上野:クリス・ブルックス選手は世界でも有名なレスラーです。もちろんDDTに来てもすごいレスラー。その「すごい」というのは背が高いとかフィジカルな部分ではなく、自分の持っているものを「全てぶつけてくる」という凄さです。

 ただKO-Dタッグベルトを失ったばかりで、僕にも挑戦者として捨てるものがなかったので、なりふり構わずいきました。

 その試合の前から、結果はどうであれDISASTER BOXを離れようと決めていました。タッグパートナーの吉村直巳くんが欠場することでノーチラスも活動休止。HARASHIMAさん、大鷲透さん、もちろん丸藤正道さんにも相談しました。平田さんには言わなかったんですけど(苦笑)。

 レスラーとして上に上がるために、「今何が大事なのか?」を考えていました。もちろんDISASTER BOX・ノーチラスの一員として続けても、まだまだ成長できたと思いますが一つのタイミングです。

――タッグのベルトも失って、クリス戦は背水の陣で臨んだ試合でしたか?

上野:いえいえ、伸び伸びと戦いましたね。DISASTER BOXのHARASHIMAさんや大鷲さん、平田さんや吉村くんがセコンドに付いてくれたので本当に楽しかったですね。全然追い込まれることもなく伸び伸びとプロレスが出来ました。

――試合前、クリス戦に向けて戦略は考えましたか?

上野:クリスは上手な選手で、精神的なところでも煽られ続けました。でも僕は焚き付けるなら焚き付けられた方がいい選手なので、リング上では冷静になれたと思います。

 ただクリスに対して事前に戦略を練っても、軽くいなされると考えたのでリング上で「なるようになれ」と思って戦いましたね。

――DDT UNIVERSAL王座を獲得して、精神的な面や周囲の環境等変化はありましたか?

上野:ノーチラスはKO-Dタッグ王者として約1年ベルトを保持しました。DDT UNIVERSAL王座を獲得して「より負けられない」と感じていますね。KO-Dタッグは吉村くんが居てくれたからこそチャンピオンになれた。「僕だけの実力ではない」という自信が逆にありました(苦笑)。もちろん自分に対してのプレッシャーはありましたけど。

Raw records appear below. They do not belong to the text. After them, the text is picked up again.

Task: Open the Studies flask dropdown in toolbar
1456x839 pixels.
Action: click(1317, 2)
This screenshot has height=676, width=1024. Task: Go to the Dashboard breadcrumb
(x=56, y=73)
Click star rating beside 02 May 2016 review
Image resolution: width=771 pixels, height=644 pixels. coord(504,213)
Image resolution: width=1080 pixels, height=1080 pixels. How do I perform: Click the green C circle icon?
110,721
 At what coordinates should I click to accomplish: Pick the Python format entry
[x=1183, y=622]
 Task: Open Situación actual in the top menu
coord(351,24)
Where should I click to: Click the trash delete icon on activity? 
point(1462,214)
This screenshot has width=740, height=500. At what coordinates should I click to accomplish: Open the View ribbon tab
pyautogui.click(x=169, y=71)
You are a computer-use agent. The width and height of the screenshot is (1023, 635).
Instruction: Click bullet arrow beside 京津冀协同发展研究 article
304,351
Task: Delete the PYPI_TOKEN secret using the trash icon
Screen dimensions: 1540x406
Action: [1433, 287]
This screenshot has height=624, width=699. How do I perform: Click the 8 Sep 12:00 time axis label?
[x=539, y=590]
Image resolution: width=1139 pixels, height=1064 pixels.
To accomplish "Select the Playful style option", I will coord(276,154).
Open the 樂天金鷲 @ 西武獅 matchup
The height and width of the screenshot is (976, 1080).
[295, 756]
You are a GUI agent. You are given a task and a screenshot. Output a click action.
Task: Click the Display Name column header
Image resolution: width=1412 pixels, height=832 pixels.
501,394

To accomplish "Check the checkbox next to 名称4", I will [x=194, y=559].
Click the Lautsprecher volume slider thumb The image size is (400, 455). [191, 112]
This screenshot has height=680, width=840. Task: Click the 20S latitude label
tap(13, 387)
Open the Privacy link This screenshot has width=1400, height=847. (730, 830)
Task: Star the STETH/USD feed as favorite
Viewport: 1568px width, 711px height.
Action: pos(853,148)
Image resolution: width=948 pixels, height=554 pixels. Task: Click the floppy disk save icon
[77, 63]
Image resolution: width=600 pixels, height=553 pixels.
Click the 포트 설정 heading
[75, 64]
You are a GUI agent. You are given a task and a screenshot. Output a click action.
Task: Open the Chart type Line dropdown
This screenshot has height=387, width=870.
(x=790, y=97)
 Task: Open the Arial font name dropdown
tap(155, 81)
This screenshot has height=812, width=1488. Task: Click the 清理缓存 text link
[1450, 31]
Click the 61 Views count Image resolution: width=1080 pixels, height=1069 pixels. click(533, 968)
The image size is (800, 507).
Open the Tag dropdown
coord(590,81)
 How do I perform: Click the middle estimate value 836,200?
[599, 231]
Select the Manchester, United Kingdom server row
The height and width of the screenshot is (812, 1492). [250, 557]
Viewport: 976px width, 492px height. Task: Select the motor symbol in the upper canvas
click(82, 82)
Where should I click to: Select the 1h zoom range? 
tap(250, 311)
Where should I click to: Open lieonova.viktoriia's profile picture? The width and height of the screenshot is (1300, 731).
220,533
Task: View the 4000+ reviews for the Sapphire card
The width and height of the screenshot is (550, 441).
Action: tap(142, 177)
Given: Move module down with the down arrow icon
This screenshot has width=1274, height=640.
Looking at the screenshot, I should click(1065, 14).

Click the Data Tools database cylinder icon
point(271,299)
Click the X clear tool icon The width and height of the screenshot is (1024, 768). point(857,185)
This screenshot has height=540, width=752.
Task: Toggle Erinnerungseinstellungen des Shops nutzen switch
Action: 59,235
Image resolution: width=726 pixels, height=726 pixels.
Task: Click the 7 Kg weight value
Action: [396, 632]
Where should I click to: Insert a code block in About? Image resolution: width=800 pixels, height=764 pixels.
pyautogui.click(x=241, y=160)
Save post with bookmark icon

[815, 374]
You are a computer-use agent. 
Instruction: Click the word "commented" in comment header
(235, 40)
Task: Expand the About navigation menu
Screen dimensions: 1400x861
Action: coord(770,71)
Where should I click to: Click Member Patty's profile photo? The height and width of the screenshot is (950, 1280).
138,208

 ただ、これがシングルチャンピオンになった時、「自分の中での言い訳が、より出来ない」。先日、岡田佑介選手とシングルマッチがありましたが、まず確実に負けられない。今までは吉村くんが居て僕が居てタッグチャンピオンとして負けられない立場だったのが、シングルマッチだと絶対に負けられない。

 それがタッグであれ、6人タッグであれ、負けてしまうと相手に舐められる。常に「お前は1人でチャンピオンなんだぞ」と自分に対してプレッシャーをかけています。